For some children on the autistic spectrum, music's clearly defined rules can improve social ability better than any standard treatment.Lesly Weiner
Jaden raced into the room, his bare feet stomping on the carpeted floor. His wavy brown hair flopped around as he made a beeline for the brown piano at the center of the music therapy room at the Rebecca School in Manhattan, a school for children with neurodevelopmental disorders. Jaden is 13, but with his toothy grin, reddened cheeks and flat pudgy nose, he looks eight. As he began to play on the piano, two notes at a time, Jesse Asch, an intern at the school, picked up a guitar and strummed along with him.
For the last four years, Jaden has been attending the school for music therapy - broadly defined as the clinical use of music for treatment of people with mental, physical or emotional issues. Jaden was born without a corpus callosum - the flat bundle of cells that connects the left and right sides of the brain, facilitating communication between the two hemispheres. He has minimal speaking skills, said Dr. Gil Tippy, the Rebecca School's clinical director, but it's made up for by a penchant for music.
The term "music therapy" first appeared in The Columbia Magazine back in 1789, but it wasn't until the 1940s that music therapy began to emerge as a clinical profession when hospitals used music to treat World War II soldiers suffering from shell shock. Using music as a therapeutic medium has been shown to facilitate motivation, communication skills and social interaction, and it improves attention spans among children with autism.

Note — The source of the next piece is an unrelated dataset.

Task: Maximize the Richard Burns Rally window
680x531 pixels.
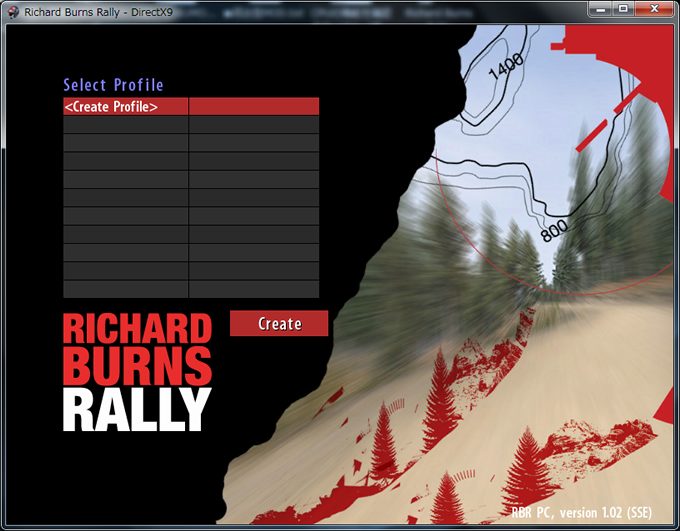Action: coord(624,8)
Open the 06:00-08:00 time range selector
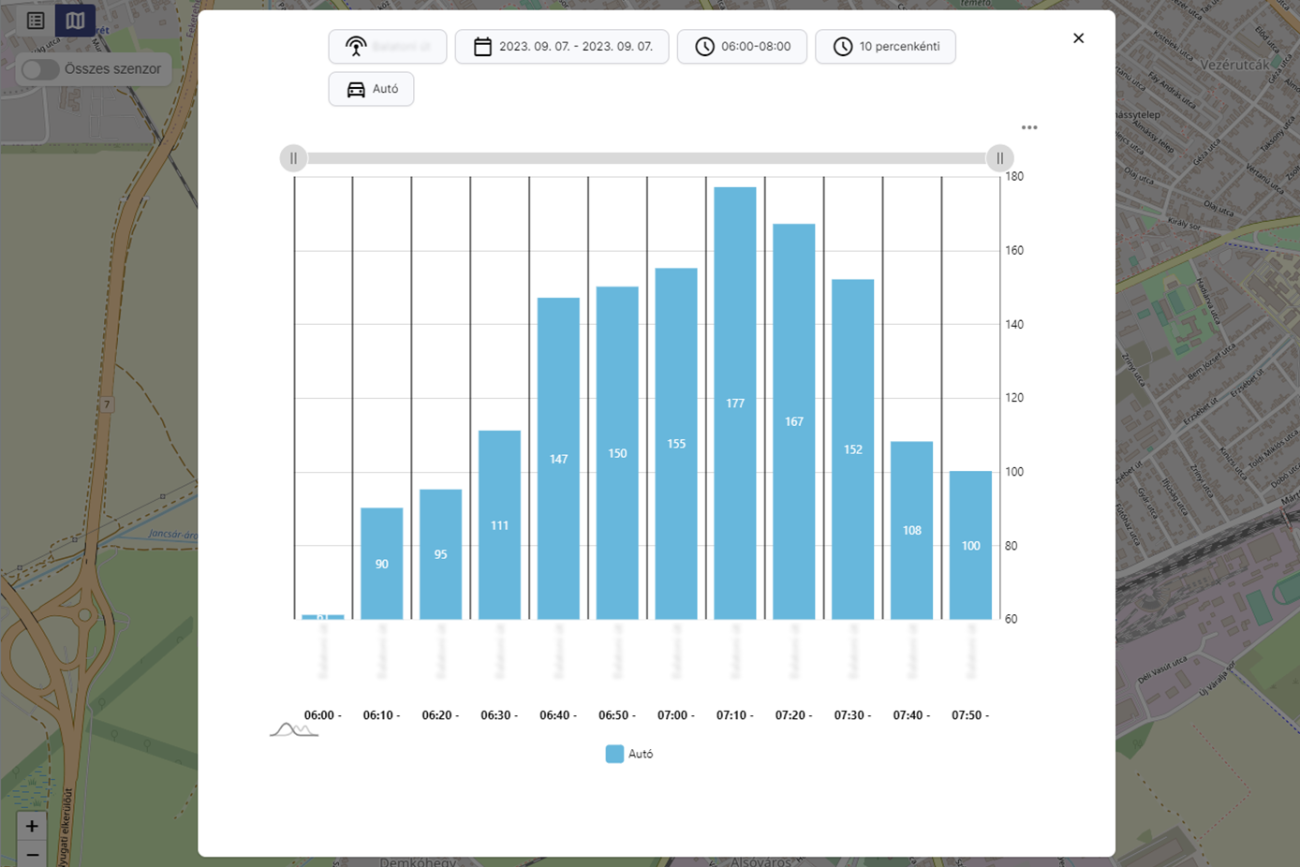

Jaden hasn't been diagnosed with autism, though he exhibits most of the criteria associated with the disorder, said Tippy. While any child on the autism spectrum can benefit from music therapy, the Rebecca School focuses mostly on students like Jaden. "They actually get the toughest kids at the school because they have the most difficulty with speech and language," he said.
Developmental milestones such as walking, talking and reading are typically delayed for children lacking the vital connection between the brain's hemispheres. When Jaden first arrived at the Manhattan-based school, Stacey Hensel, his music therapist, said he would walk around with his back bent and his arms positioned awkwardly by his sides, a trait he has overcome in the last four years.
In his music therapy session, Jaden switched from his piano to a percussion set, moving swiftly between drums and cymbals. Asch accompanied him on the guitar at a languid pace, trying to slow Jaden down. Oblivious to Asch's bluesy guitar tune, the child continued his rapid drum solo.
This is called "regulation," Hensel explained. "We slow down the music when we want him to slow down." It teaches him to respond to outside cues.
Gradually, Jaden fell in sync with Asch. Having abandoned the drumsticks, he positioned his foot on the pedal of the bass drum and watched Asch on the guitar. Jaden pounded once on the drums and waited for a response. When Asch strummed with equal fervor, Jaden pedaled the drum once more. It was the first time during the session that Jaden had responded to a musical idea that wasn't his own, letting someone else step into his world of rhythm and beat.